Automotive dealership stocks such as AutoNation (NYSE: AN), Penske Automotive Group (NYSE: PAG) have always been intriguing plays within the greater auto industry. That's simply because unlike the major manufacturers such as General Motors (NYSE: GM), they don't depend a handful of brands or vehicle segments for financial success -- they can own multiple franchises that sell as many different brands as they choose. Further, the dealership segment is incredibly fractured. Only a handful of groups can generate economies of scale, but those that can have a significant advantage.
Despite those favorable qualities, one of the biggest risks to dealership stocks is the expected widespread adoption of autonomous vehicles, and one expert recently noted how devastating that future could be for those companies.
Scary, but true
If mobility services converge with autonomous vehicles, such as what Uber is testing in Pittsburgh today, and, in so doing, succeeds at breaking the age-old bond of ownership between Americans and their cars and trucks, that would change things dramatically. Our own estimate is that this is relatively unlikely to happen, but, if it did happen, it would be cataclysmic and has to be flagged. -- Consultant Glenn Mercer at AutoConferenceLA Tuesday (from Automotive News)
Cataclysmic, indeed, and in my opinion, it's not a matter of if, but a matter of when. It won't happen within the next decade, and could take longer than two, but it's going to happen, and it's already started.
Follow the money
It seems like every day, investors hear about a new tech company moving into the autonomous vehicle fold, such as Samsung's recent $8 billion acquisition of Harman, which provides a multitude of electronic and audio products to the auto industry. But just as many major automakers are looking to develop the next big thing.
Hyundai is a recent example; it finally jumped into its first large-scale car-sharing project. WaiveCar, a start-up company that rents ad-laden cars free for two hours with an option to extend it an additional hour for $5.99, has intrigued big advertisers, but their common complaint was that its fleet of advertising vehicles was too small. That's where Hyundai comes in.
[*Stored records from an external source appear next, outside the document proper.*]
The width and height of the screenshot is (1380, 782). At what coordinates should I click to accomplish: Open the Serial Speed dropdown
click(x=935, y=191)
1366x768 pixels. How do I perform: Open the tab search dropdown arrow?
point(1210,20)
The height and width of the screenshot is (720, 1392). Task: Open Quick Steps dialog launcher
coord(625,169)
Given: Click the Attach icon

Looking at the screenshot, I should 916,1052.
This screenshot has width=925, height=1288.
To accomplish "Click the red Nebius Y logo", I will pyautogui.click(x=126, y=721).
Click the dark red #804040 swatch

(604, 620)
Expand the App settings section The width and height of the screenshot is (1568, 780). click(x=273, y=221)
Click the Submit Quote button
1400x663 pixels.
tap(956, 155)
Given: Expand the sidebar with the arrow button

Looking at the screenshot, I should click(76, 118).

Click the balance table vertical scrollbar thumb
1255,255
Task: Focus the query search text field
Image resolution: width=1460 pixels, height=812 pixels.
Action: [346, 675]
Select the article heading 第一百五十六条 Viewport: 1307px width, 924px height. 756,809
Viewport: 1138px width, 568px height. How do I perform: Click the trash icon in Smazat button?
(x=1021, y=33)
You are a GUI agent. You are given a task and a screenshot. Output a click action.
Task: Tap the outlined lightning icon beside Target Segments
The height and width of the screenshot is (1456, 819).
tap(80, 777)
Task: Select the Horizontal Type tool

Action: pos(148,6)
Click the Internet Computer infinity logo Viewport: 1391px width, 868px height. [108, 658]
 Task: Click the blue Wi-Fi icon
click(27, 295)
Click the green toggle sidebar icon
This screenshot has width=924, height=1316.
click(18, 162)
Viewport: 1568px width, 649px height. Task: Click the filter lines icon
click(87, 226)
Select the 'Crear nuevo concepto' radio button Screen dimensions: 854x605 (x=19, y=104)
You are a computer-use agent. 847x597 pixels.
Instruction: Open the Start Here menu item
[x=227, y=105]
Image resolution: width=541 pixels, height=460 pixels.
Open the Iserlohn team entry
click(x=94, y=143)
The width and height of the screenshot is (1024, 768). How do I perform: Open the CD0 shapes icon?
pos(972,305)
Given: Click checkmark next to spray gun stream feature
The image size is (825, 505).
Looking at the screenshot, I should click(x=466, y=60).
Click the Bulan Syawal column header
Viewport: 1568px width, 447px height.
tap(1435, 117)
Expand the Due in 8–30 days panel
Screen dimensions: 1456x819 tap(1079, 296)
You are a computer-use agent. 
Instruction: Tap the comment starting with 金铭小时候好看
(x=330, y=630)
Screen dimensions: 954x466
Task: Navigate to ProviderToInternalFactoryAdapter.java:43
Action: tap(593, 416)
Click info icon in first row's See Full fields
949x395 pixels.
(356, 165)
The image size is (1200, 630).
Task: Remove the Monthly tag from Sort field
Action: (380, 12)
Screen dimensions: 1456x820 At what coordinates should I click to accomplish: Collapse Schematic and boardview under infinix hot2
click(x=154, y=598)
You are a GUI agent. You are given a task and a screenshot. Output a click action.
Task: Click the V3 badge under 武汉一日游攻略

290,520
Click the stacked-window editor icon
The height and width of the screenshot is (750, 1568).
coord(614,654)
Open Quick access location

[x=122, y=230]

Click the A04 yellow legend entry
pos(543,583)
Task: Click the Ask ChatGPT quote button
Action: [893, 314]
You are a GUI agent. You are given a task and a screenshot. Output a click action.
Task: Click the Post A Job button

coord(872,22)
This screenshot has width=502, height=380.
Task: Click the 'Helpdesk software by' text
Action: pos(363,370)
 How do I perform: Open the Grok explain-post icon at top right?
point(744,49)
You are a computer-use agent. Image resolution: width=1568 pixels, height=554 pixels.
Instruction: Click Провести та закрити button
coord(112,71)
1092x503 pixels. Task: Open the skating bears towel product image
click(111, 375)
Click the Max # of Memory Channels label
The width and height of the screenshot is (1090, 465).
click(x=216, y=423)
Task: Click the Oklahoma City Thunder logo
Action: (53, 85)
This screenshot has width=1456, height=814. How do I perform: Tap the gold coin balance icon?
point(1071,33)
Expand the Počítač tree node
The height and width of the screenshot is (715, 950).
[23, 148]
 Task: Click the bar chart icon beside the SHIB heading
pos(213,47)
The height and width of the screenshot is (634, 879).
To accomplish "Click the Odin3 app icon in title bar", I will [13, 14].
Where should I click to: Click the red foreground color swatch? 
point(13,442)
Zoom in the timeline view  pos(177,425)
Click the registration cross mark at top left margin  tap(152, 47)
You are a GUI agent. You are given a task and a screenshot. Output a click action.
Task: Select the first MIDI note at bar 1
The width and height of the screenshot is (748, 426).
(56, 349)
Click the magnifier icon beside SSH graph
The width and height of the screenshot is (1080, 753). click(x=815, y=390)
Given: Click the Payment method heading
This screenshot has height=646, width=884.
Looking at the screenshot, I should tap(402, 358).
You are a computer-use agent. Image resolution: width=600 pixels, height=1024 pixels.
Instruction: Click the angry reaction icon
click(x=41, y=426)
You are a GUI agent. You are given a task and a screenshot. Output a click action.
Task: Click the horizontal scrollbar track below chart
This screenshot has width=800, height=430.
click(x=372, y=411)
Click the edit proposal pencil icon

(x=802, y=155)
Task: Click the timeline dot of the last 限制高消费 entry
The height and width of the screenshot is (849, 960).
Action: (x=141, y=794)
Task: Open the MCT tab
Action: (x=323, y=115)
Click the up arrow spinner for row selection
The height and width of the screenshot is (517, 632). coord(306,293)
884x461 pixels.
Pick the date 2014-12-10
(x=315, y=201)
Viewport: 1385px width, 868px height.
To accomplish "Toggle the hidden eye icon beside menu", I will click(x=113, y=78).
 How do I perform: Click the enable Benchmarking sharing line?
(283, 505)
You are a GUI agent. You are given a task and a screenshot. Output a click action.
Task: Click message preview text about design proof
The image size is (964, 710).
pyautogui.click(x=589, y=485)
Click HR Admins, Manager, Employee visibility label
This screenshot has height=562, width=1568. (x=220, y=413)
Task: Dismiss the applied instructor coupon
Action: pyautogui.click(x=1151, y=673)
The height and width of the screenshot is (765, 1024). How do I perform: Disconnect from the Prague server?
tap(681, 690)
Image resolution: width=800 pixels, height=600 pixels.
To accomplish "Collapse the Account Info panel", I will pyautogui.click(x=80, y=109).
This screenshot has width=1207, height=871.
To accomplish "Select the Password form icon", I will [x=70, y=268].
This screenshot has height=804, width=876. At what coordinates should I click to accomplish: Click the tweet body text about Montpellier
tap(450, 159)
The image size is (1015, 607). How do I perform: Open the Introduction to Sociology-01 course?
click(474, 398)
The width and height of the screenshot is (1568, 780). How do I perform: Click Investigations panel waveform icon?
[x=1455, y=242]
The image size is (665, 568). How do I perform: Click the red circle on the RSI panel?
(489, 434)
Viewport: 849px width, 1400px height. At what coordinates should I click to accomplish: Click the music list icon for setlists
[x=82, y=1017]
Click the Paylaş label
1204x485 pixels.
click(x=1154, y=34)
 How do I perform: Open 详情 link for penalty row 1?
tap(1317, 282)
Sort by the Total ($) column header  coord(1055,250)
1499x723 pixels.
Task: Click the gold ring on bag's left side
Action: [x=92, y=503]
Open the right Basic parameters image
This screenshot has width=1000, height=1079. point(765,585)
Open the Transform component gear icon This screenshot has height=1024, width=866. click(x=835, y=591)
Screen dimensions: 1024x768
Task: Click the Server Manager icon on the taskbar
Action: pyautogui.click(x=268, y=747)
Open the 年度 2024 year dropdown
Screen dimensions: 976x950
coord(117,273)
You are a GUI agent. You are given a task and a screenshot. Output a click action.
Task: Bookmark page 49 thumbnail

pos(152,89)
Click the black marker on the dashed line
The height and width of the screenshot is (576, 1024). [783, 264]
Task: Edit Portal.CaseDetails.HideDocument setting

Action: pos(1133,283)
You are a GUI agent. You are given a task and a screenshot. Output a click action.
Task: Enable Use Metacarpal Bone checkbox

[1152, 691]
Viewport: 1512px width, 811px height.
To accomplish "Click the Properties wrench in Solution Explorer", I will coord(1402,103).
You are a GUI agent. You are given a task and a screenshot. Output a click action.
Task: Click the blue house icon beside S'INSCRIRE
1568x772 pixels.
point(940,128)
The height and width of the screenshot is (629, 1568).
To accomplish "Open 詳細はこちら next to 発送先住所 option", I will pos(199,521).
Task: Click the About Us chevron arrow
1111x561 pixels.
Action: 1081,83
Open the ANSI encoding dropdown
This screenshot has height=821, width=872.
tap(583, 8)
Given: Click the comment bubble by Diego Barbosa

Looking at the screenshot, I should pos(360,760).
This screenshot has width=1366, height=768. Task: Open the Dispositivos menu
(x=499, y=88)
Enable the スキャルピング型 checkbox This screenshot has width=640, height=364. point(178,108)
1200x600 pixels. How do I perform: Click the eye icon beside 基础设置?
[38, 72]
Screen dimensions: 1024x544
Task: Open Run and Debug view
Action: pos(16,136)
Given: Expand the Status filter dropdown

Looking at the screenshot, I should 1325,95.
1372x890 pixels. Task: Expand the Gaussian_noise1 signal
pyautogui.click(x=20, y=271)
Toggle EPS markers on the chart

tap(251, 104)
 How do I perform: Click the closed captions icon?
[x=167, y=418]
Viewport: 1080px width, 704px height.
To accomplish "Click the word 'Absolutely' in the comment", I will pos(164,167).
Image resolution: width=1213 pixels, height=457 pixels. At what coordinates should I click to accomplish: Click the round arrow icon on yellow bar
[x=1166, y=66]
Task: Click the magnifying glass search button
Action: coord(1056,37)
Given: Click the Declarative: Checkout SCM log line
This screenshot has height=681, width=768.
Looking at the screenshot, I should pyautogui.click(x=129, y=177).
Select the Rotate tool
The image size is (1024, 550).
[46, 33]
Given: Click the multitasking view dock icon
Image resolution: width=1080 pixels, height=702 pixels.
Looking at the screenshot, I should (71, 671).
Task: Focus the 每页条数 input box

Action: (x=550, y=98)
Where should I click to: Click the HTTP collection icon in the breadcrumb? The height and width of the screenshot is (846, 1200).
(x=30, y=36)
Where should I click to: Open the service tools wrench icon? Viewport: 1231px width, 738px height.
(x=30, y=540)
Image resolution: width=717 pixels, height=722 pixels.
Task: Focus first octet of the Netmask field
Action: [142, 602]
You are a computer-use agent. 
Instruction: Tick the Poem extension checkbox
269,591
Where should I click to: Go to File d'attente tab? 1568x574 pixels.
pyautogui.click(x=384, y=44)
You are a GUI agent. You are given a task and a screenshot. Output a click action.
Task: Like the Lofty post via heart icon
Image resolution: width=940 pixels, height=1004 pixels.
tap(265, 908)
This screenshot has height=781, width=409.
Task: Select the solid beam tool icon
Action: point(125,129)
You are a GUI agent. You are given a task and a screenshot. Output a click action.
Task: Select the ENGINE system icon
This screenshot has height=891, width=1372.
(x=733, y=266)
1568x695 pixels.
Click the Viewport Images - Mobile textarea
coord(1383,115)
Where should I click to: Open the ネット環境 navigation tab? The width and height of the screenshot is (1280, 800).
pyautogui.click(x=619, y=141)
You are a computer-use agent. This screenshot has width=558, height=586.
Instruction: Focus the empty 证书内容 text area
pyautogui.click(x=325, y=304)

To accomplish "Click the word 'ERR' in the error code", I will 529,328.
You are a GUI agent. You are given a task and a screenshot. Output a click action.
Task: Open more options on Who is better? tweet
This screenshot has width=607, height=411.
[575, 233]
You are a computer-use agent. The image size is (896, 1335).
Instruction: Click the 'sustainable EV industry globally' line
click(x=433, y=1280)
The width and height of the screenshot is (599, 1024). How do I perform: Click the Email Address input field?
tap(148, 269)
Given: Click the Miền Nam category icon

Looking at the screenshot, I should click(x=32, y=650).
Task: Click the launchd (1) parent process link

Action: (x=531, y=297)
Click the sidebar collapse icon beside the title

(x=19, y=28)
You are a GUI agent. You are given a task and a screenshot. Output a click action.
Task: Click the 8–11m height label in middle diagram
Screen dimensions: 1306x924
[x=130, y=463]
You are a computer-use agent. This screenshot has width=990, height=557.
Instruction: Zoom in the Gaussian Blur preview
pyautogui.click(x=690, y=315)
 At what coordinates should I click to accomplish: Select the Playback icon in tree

It will supply WaiveCar with a fleet of 400 IONIQ electric vehicles by the end of 2017. Many large advertisers noted that WaiveCar would need at least 100 vehicles to get their attention.
Or take GM's much larger and more ambitious Maven brand, which covers the company's car-sharing and personal-mobility projects, its investment in ride-hailing company Lyft, and its acquisition of Cruise Automation, which will boost its autonomous research. It's pretty clear where GM is heading, and its current destination involves far more than just producing your favorite sports car, truck or SUV.
These are literally just a handful of the many potentially game-changing moves across the industry over the past year. Even from my own personal experience -- I live in a major downtown area where everything I need is within walking distance, public transportation or an Uber/Lyft ride. It was an extremely tough decision whether to keep my car, which costs $100 per month for parking alone, or to go vehicle-free, an option I would have scoffed at as being unrealistic not even a decade ago.
All is not lost
Large automotive dealerships will remain intriguing investments in the near-term, because in addition to the perks listed in the intro, they often generate a lot of bottom-line profit from their service bays – hedging them somewhat from new-vehicle sales slowdowns.
But long-term investors, make no mistake: The auto industry will evolve more in the next two decades than it has over the past century. And if all the capital pouring into developing autonomous vehicles and car-sharing programs does indeed break America's long-standing vehicle ownership patterns, dealership groups could be the next newspaper industry.